Fukuchi M, Kido A, Hyodo K, Tachibana K, Onoue K, Morita T, Nagai K
J Nucl Med. 1979 Aug;20(8):827-32.
We have investigated the thyroid uptake of Tl-201 in 37 patients with various types of goiter, and in six with normal thyroids. Significant thallium uptake was found in all cases in which there was thyroid enlargement, including Graves' disease, toxic thyroid nodule, primary hypothyroidism, simple goiter, Hashimoto's disease, thyroid carcinoma, and thyroid adenoma. If goiter was absent, however, there was no demonstrable uptake--e.g., in secondary hypothyroidism, subacute thyroiditis, and the normal controls. Thallium uptake did not correlate with thyroid function tests such as BMR, T3-RU, T3, T4, TSH, antithyroid antibodies, or the 24-hr I-131 uptake. In 23 patients with diffuse goiter, on the other hand, maximum Tl-201 uptake correlated well with thyroid weight: r = 0.836 (p less than 0.001); y = 0.02 x + 0.06.
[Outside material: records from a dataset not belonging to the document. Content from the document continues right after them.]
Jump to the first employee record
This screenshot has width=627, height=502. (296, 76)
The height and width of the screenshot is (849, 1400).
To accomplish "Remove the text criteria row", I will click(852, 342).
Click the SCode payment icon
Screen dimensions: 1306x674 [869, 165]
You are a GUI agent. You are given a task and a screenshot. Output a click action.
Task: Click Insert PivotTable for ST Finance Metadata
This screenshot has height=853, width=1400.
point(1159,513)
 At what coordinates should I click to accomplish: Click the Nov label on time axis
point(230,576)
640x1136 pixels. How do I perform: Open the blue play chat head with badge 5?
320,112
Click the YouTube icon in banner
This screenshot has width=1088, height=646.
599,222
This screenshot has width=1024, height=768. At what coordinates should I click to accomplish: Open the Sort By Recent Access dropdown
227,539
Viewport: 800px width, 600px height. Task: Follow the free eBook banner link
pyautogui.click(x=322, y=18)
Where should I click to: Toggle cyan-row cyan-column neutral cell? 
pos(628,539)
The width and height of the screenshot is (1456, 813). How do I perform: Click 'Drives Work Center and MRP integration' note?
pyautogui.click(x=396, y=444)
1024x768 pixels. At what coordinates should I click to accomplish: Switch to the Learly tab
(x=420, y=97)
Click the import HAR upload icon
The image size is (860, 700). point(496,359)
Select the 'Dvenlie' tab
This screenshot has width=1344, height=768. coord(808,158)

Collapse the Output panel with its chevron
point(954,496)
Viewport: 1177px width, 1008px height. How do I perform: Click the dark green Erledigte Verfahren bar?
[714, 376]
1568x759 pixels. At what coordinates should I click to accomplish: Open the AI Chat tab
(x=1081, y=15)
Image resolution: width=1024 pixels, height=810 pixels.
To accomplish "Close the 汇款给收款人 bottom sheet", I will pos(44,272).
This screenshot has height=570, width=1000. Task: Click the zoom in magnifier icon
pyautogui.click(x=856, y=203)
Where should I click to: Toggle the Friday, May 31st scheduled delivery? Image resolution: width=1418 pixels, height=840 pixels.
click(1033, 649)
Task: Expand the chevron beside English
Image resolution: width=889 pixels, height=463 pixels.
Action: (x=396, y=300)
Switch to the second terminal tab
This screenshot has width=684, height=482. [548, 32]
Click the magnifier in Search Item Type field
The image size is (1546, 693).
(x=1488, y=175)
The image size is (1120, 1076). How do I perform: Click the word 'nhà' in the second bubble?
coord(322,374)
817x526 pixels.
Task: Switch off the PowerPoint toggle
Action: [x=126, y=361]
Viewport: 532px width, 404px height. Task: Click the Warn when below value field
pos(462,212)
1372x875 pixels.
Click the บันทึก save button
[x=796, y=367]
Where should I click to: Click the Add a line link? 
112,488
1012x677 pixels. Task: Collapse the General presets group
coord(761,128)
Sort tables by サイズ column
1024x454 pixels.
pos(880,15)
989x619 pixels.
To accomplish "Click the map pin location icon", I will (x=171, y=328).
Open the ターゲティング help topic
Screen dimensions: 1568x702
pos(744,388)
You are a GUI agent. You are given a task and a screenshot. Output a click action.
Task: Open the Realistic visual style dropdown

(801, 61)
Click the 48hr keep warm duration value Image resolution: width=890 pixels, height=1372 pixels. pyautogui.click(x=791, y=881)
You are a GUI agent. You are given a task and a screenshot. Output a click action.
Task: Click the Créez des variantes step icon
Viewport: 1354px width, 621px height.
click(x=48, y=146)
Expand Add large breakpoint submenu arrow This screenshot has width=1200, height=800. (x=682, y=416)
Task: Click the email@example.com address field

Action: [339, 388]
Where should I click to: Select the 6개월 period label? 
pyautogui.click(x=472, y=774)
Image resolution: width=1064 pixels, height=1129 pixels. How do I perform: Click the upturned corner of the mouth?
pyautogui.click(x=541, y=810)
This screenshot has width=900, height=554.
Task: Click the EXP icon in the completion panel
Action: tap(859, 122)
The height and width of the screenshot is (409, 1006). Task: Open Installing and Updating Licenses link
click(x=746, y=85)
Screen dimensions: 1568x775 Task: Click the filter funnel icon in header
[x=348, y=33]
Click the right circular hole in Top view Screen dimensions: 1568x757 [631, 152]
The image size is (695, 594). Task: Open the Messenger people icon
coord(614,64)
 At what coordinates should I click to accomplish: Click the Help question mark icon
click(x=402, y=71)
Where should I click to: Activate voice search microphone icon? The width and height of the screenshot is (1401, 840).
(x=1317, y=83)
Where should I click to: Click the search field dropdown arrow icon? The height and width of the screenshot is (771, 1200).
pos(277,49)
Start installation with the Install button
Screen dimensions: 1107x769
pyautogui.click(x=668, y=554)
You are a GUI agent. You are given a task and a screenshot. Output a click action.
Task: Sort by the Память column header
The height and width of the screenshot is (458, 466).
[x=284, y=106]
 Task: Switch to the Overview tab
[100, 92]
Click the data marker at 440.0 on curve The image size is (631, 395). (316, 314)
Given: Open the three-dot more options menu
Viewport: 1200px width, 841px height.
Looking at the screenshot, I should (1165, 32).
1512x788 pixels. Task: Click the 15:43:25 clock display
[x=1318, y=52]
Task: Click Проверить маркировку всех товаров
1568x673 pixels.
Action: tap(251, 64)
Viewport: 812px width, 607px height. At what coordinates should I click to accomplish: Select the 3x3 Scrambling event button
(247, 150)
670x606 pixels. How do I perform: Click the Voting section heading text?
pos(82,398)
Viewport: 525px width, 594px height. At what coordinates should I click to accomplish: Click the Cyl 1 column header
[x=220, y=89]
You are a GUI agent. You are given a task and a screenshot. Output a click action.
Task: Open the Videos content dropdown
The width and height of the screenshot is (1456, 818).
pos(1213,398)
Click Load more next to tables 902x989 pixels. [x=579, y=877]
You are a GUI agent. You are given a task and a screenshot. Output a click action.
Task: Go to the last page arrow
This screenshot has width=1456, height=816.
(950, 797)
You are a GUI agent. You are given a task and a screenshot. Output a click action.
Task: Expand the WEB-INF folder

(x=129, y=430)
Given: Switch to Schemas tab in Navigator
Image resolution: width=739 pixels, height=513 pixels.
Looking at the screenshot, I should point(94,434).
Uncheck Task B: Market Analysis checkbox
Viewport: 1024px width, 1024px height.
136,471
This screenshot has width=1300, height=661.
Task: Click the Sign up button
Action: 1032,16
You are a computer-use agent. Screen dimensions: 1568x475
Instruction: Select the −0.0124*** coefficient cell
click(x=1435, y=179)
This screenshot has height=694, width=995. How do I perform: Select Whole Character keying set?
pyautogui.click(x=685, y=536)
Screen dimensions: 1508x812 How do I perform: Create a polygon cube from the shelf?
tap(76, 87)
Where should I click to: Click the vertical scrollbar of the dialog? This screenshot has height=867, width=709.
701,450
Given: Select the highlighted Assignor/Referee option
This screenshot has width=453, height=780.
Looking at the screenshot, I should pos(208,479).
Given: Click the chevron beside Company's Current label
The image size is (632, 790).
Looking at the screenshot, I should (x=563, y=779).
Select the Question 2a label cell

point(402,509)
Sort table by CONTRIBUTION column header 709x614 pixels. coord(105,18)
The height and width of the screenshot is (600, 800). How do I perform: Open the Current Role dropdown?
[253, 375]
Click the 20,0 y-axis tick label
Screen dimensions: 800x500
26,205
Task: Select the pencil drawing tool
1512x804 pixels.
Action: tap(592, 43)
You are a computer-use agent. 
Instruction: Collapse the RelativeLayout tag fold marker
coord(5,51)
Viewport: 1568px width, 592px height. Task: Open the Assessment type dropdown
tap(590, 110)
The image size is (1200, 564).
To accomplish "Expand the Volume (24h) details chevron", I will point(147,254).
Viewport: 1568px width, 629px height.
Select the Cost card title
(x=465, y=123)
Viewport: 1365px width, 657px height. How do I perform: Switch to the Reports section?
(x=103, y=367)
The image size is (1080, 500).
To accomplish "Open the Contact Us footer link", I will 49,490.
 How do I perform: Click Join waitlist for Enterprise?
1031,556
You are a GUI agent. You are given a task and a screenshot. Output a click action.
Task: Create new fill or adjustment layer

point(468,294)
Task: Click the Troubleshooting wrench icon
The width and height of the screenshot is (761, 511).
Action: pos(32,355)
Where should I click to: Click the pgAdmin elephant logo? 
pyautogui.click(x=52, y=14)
我们对37例患有各种类型甲状腺肿的患者以及6例甲状腺正常的患者进行了铊-201甲状腺摄取情况的研究。在所有甲状腺肿大的病例中均发现有明显的铊摄取,包括格雷夫斯病、毒性甲状腺结节、原发性甲状腺功能减退症、单纯性甲状腺肿、桥本氏病、甲状腺癌和甲状腺腺瘤。然而,如果没有甲状腺肿大,例如在继发性甲状腺功能减退症、亚急性甲状腺炎以及正常对照中,则未发现有可证实的摄取。铊摄取与甲状腺功能检查如基础代谢率(BMR)、三碘甲状腺原氨酸摄取率(T3-RU)、T3、T4、促甲状腺激素(TSH)、抗甲状腺抗体或24小时碘-131摄取均无相关性。另一方面,在23例弥漫性甲状腺肿患者中,铊-201最大摄取量与甲状腺重量密切相关:r = 0.836(p<0.001);y = 0.02x + 0.06。